### Text shown

A case study of the effects of water vapour on solar radiation, PBL heights, and PM2.5 concentrations. (a) shows the measured wind speeds (m s−1) prior to P4, during P4 and after P4. (b) shows the measured PM2.5 concentrations (μg m−3) and RH (%) prior to P4, during P4 and after P4. (c) shows the measured and modeled (“dry” and “wet” cases) surface solar radiation during P4. (d) shows the measured and modeled (“dry” and “wet” cases) PBL heights. The results suggest that water vapour plays an important role in the reduction of solar radiation and PBL heights.

Model Calculations of Water Vapour Effect on Solar Radiation and PBL

In order to estimate the effect of PM and water vapour on solar radiation and PBL height, a state-of-the-art solar radiation model, Tropospheric Ultraviolet-Visible Model (TUV)17,18 and an empirical PBL model19 are applied in this study (the detailed methods of the two models are shown in Supplementary Information). The effects of water vapour on the solar radiation and the evolution of the PBL height are investigated in two different scenarios (a “wet” and a “dry” case), which represent different aerosol conditions, i.e., with and without the hygroscopic water uptake in the calculation of aerosol optical properties. The calculation showed that in “dry case’ (the blue bars in Fig. 2c), the calculated noontime solar radiations were ~320 W m−2 on Dec. 10 (at the beginning of the heavy haze), and reduced to ~275 W m−2 on Dec. 15 (at the end of the heavy haze), which was ~14% reduction of the surface solar radiation. However, this calculation still strongly deviates from the measured values, and cannot explain the large reduction of the measured surface solar radiation (see Fig. 2c). In contrast, when the hygroscopic process was taken into account in the calculation (‘wet case’), the simulated surface solar radiation reduced from ~290 W m−2 to ~160 W m−2 (~45% reduction) from the beginning to the end of the heavy haze event. This is consistent with the measured trends, i.e., about 240–330 W m−2 at the beginning and ~110 W m−2 at the end of P4 (~45% reduction). It suggests that the rapid increase in the RH value from Dec. 12 (RH ~50%) to Dec. 13 (RH ~80%) amplified the rapid decrease in the solar radiation, which impeded the development of PBL and favoured the further accumulation of pollutants and water vapour.

As shown in Fig. 2d, the measured daytime averaged PBL heights (red line and dots) were ~940 meters at the beginning and quickly reduced to 466 meters at the end of the heavy haze event (~50% reduction). The calculated variability of PBL heights was smaller without considering the effect of humidity (the “dry” case). At the beginning of the haze period, the calculated PBL height was ~1200 m. This value decreased to ~760 m at the end of haze period (~36% reduction), but still significantly overestimated the measured PBL height. In contrast, the calculated PBL height in the “wet” case had a much better representation. With the increase in the humidity (RH values changed from 39% on Dec. 10 to 83% on Dec. 15), the calculated PBL height decreased from 1080 m to 325 m, which was close to the measured change. This result suggested that solar radiation was largely scattered by particles and uptaken water20,21, and hence less solar radiation reached the ground surface (“dimming effect”), causing an unfavourable condition for a full development of the PBL. The lower PBL height further compressed/trapped the aerosol particles and water vapour in a shallow vertical layer, resulting in an even higher RH and aerosol concentration. As illustrated in Fig. 1, under low RH conditions (RH < 50–60%), PBL heights were generally greater than 700 m, while under high RH conditions (RH > 60%), the PBL heights varied between 300 and 700 m.

######
### Data records

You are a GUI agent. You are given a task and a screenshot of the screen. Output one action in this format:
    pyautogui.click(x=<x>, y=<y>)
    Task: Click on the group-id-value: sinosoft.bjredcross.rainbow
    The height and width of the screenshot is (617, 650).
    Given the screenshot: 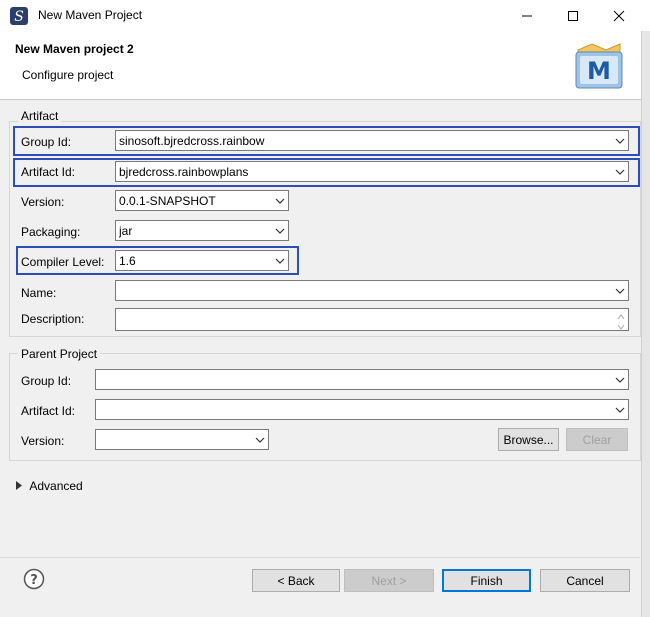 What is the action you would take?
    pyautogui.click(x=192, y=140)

######
### Data records

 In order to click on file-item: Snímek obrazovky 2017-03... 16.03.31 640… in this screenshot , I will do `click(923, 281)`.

######

## Problem A:
List every percentage reduction stated in the text on water vapor and haze, along with the quantity and case each one describes.
## Problem B:
According to the text on water vapor and haze, why did conditions become unfavorable for a full development of the PBL?

## Answer box A:
- ~14%: calculated noontime surface solar radiation in the "dry" case (~320 W m−2 on Dec. 10 to ~275 W m−2 on Dec. 15)
- ~45%: simulated surface solar radiation in the "wet" case (~290 W m−2 to ~160 W m−2)
- ~45%: measured surface solar radiation (about 240–330 W m−2 at the beginning to ~110 W m−2 at the end of P4)
- ~50%: measured daytime averaged PBL height (~940 meters to 466 meters)
- ~36%: calculated PBL height in the "dry" case (~1200 m to ~760 m)

## Answer box B:
Particles and uptaken water largely scattered the solar radiation, so less of it reached the ground surface (the "dimming effect"). This reduced surface solar radiation produced conditions unfavorable for full PBL development.